** BEGIN DATA TO USE **

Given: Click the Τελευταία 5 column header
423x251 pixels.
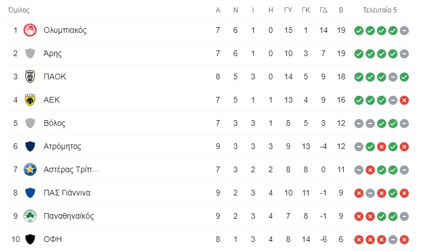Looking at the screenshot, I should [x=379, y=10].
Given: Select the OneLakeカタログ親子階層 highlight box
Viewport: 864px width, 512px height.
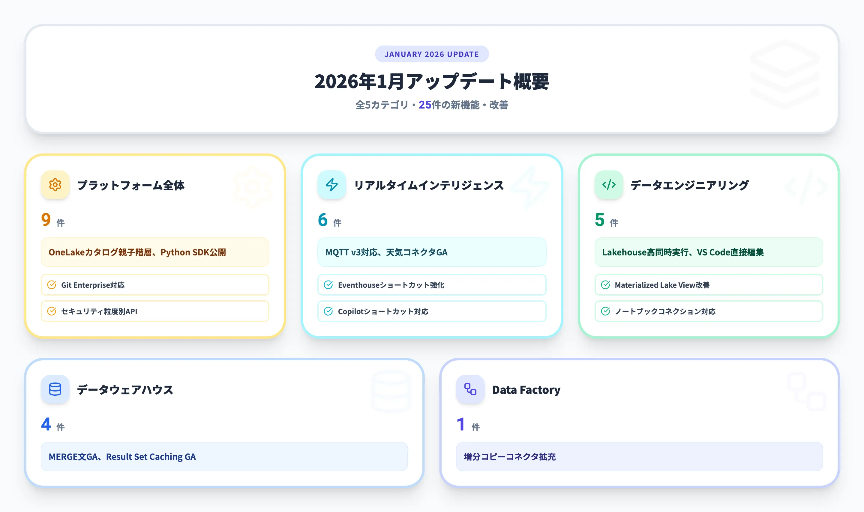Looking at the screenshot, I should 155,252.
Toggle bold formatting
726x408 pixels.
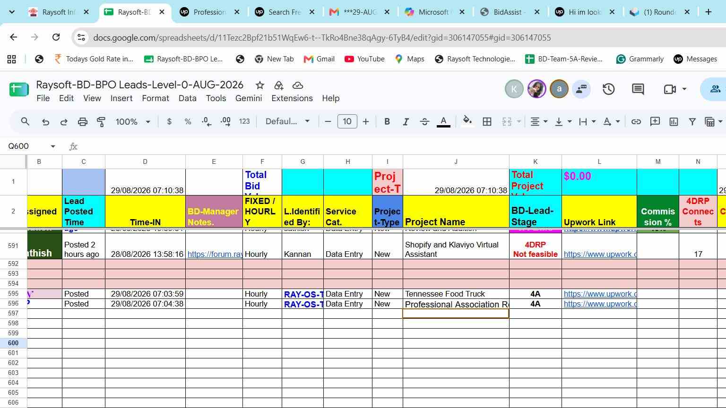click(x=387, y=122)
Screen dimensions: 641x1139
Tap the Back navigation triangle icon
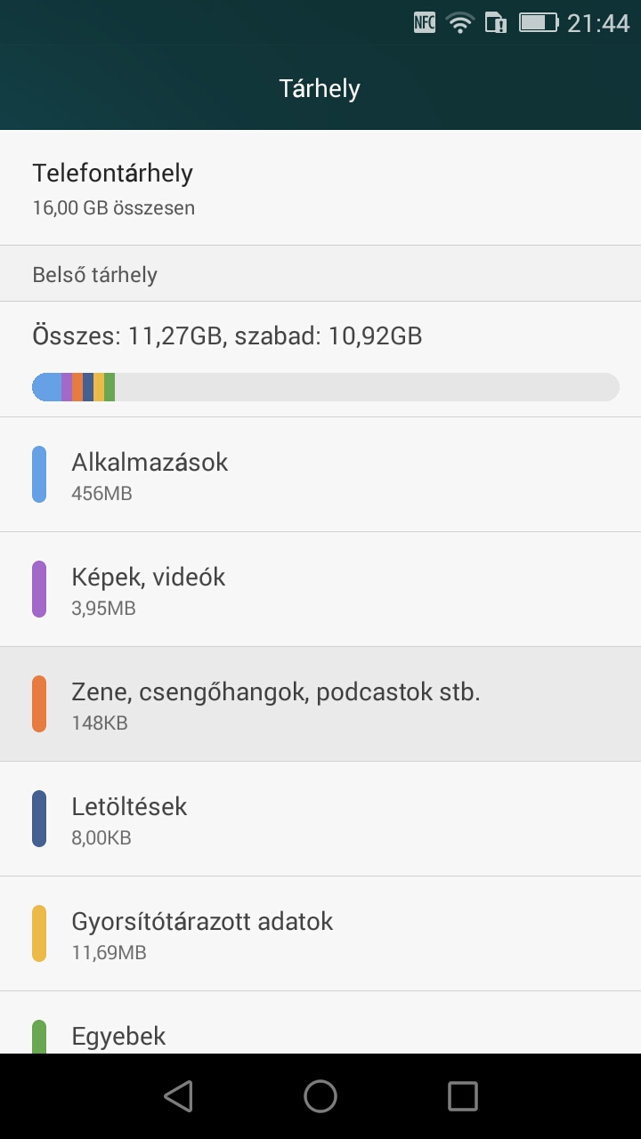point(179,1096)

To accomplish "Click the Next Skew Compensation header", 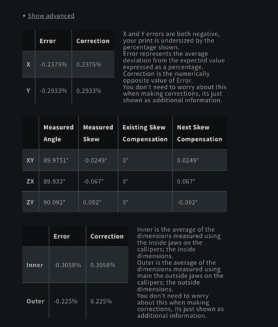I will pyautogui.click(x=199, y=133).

** END DATA TO USE **
** BEGIN DATA TO USE **

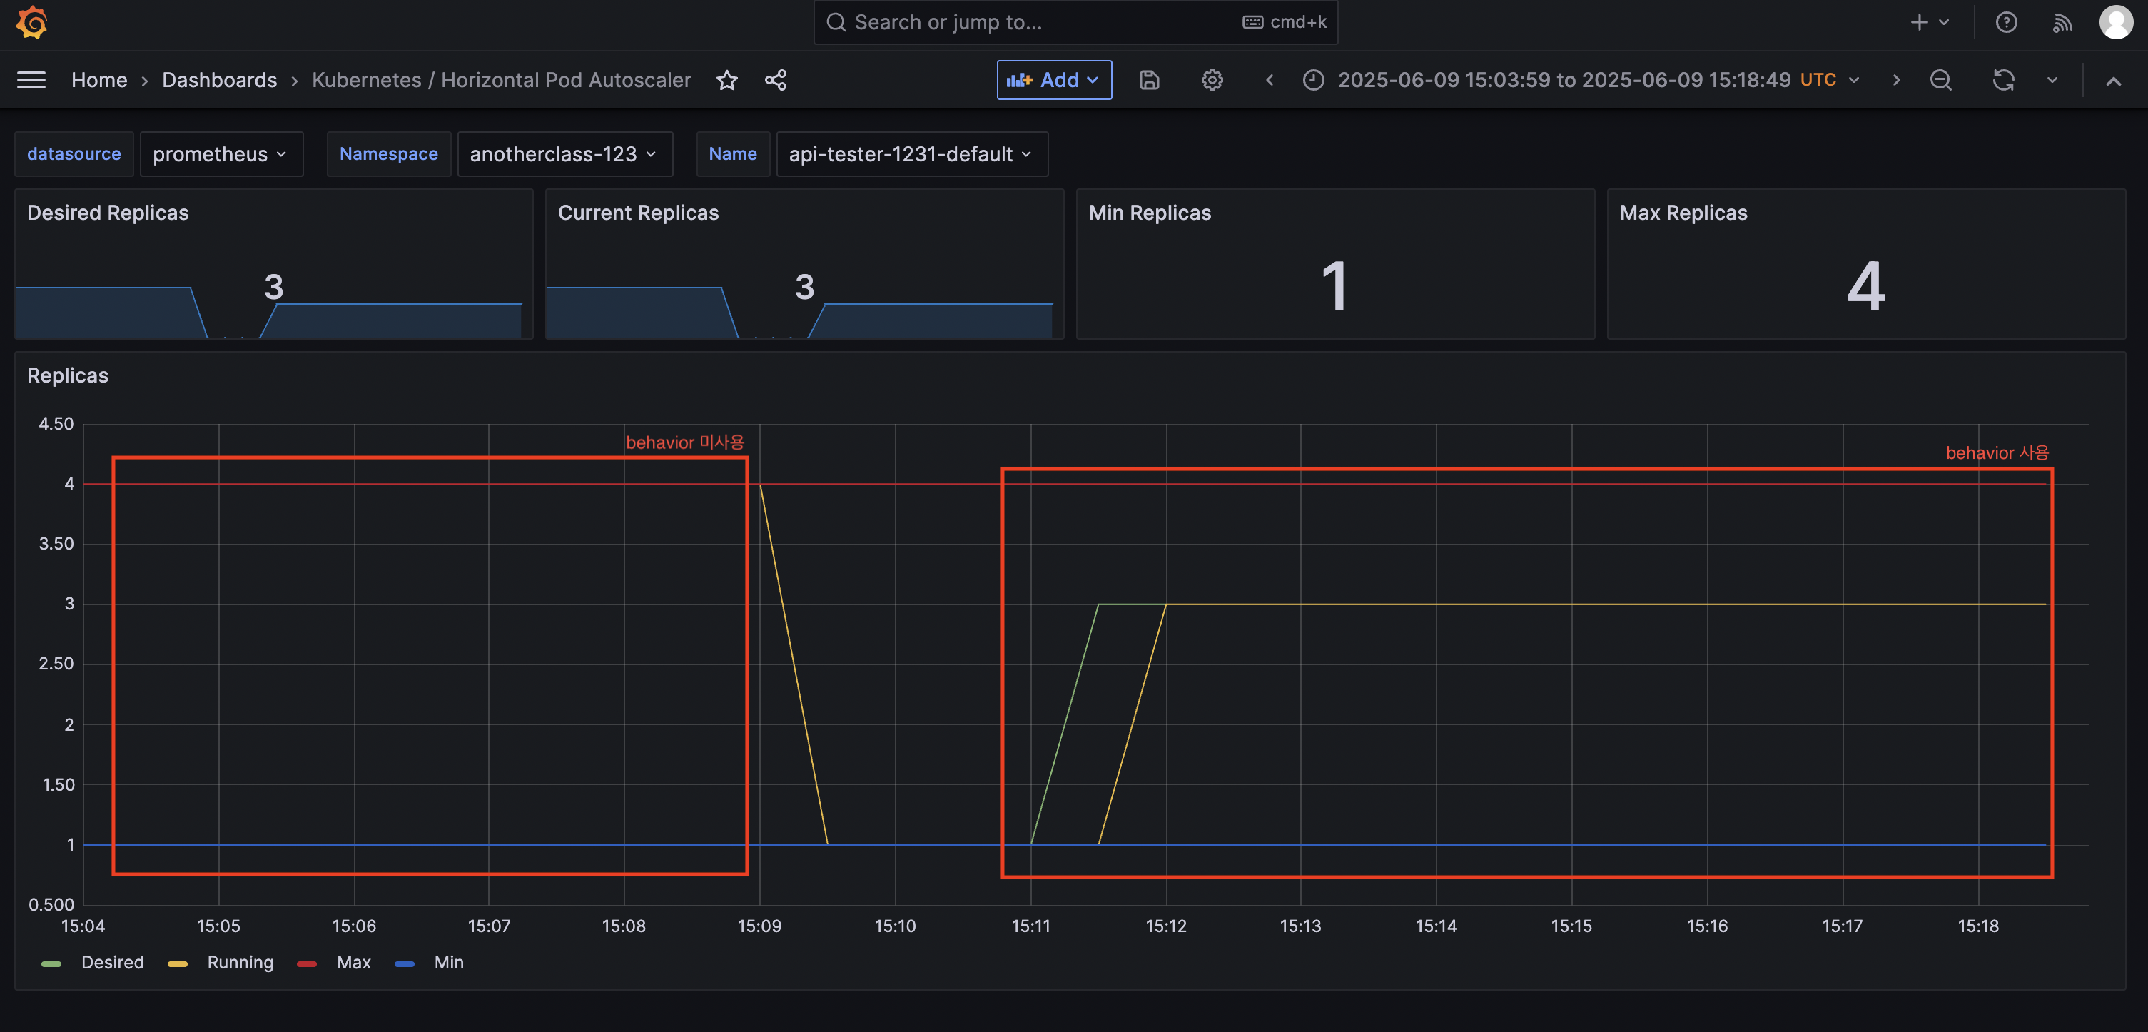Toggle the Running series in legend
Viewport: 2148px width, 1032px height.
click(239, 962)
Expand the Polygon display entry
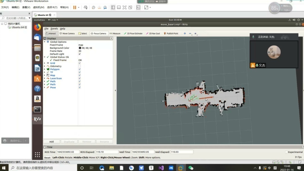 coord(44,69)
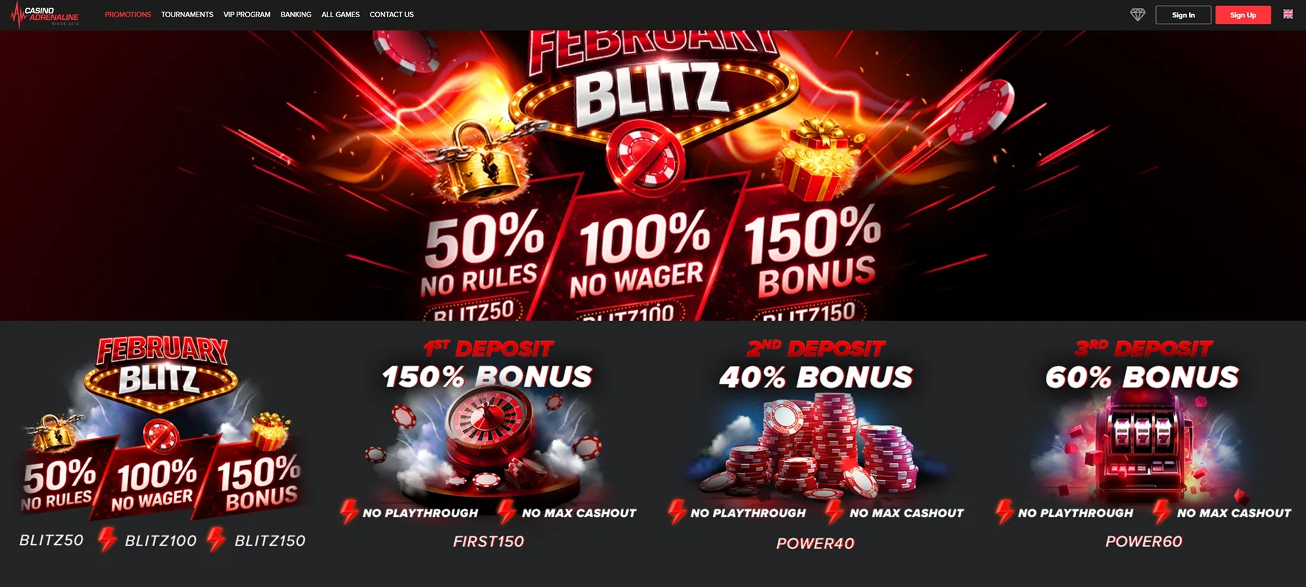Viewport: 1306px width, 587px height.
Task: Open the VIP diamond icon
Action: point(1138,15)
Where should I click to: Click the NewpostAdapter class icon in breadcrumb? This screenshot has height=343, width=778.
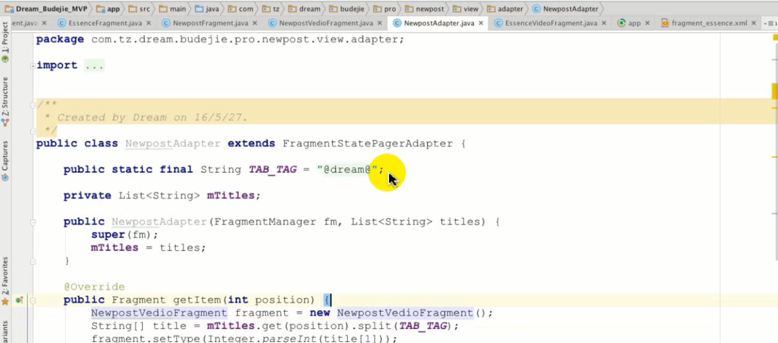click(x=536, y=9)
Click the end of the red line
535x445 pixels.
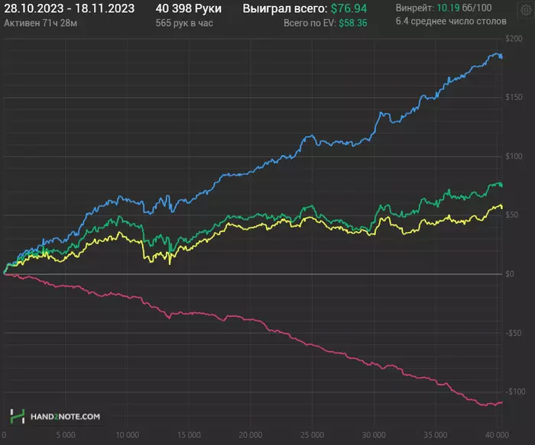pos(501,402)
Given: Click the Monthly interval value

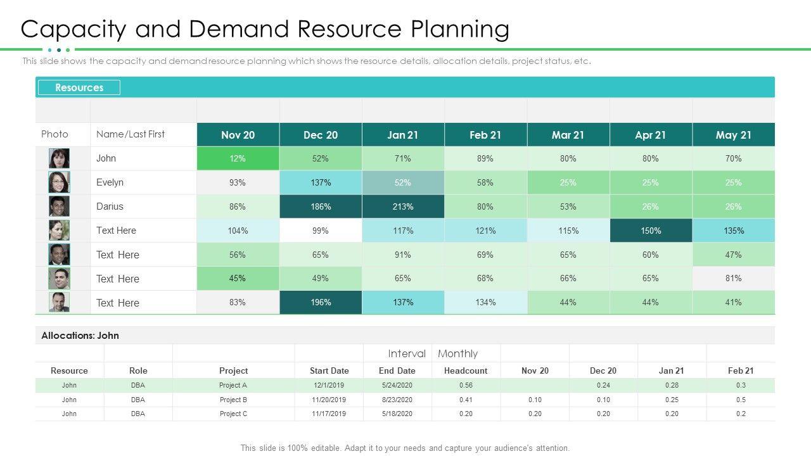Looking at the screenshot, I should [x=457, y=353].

** END DATA TO USE **
** BEGIN DATA TO USE **

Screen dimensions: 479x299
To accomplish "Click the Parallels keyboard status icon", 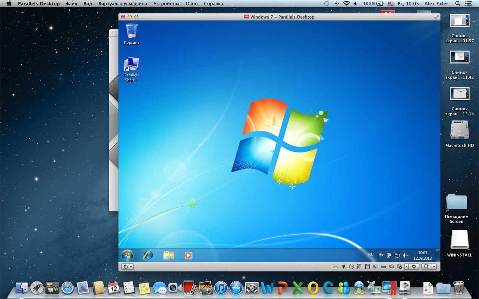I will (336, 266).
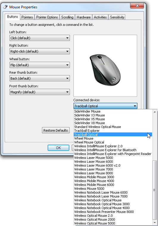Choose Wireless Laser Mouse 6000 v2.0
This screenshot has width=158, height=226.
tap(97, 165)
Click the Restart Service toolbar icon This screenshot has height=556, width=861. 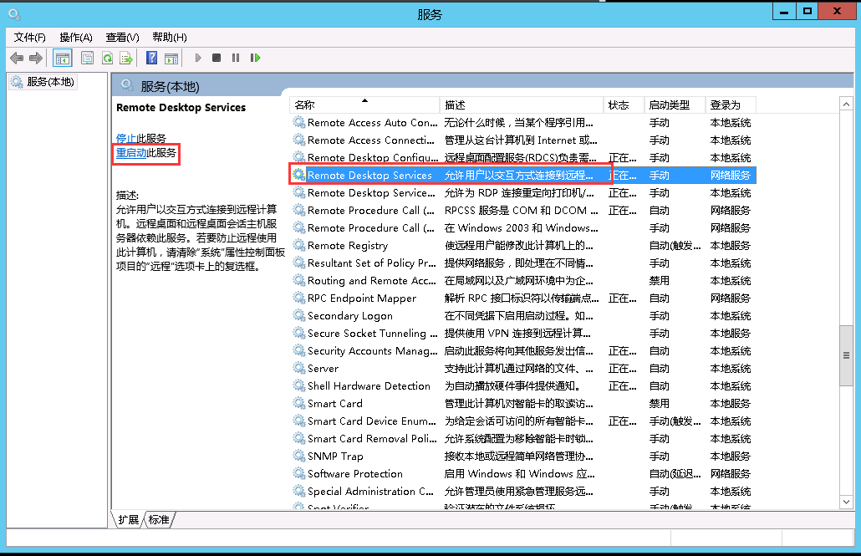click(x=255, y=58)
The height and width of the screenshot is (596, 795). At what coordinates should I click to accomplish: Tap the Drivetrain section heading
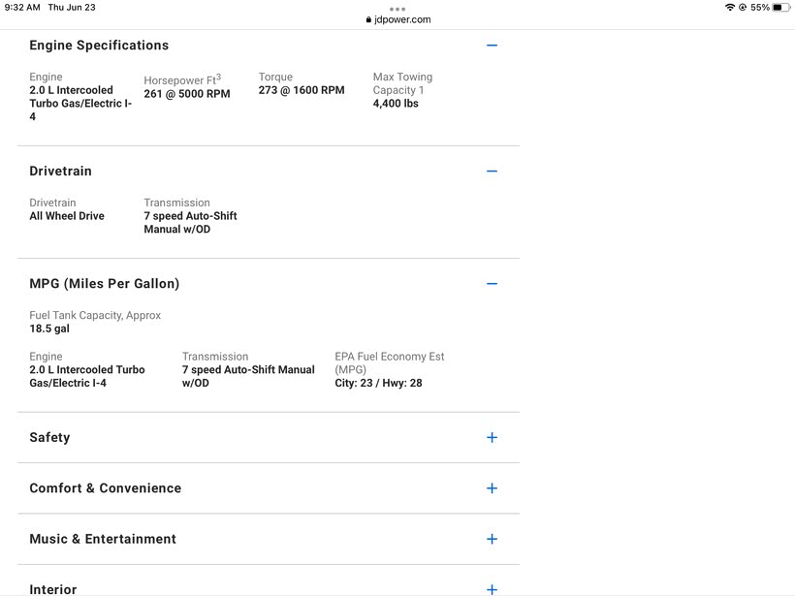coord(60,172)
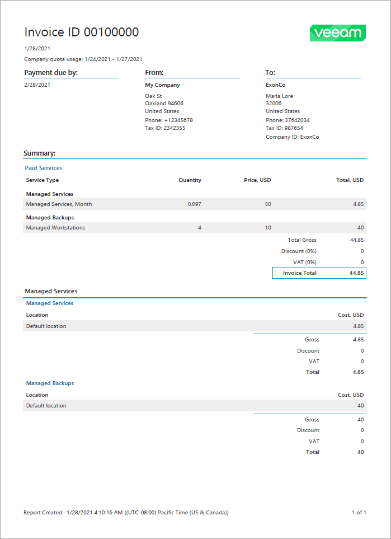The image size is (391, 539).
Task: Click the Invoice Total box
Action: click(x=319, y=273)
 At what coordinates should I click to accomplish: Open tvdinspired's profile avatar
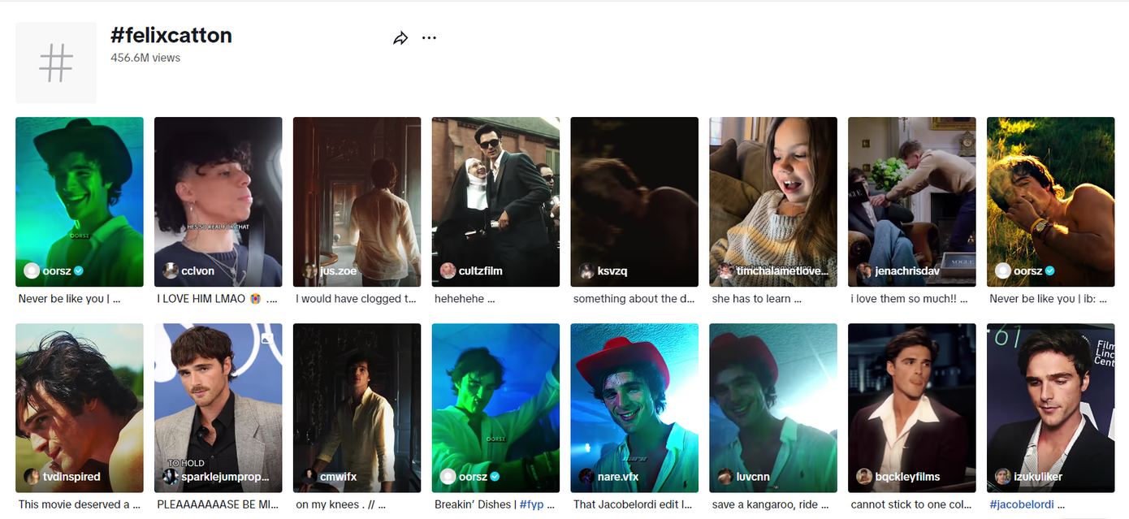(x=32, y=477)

** END DATA TO USE **

TASK BRIEF => Copy out the material word for word, starting with the line that contains "Given: Click the Τελευταία 5 column header" and going on through the line that contains "click(x=387, y=122)". Leave the pictures out of your answer.

TASK RESPONSE =>
Given: Click the Τελευταία 5 column header
423x251 pixels.
Looking at the screenshot, I should [x=379, y=10].
Given: Select the OneLakeカタログ親子階層 highlight box
Viewport: 864px width, 512px height.
Looking at the screenshot, I should 155,252.
Toggle bold formatting
726x408 pixels.
click(x=387, y=122)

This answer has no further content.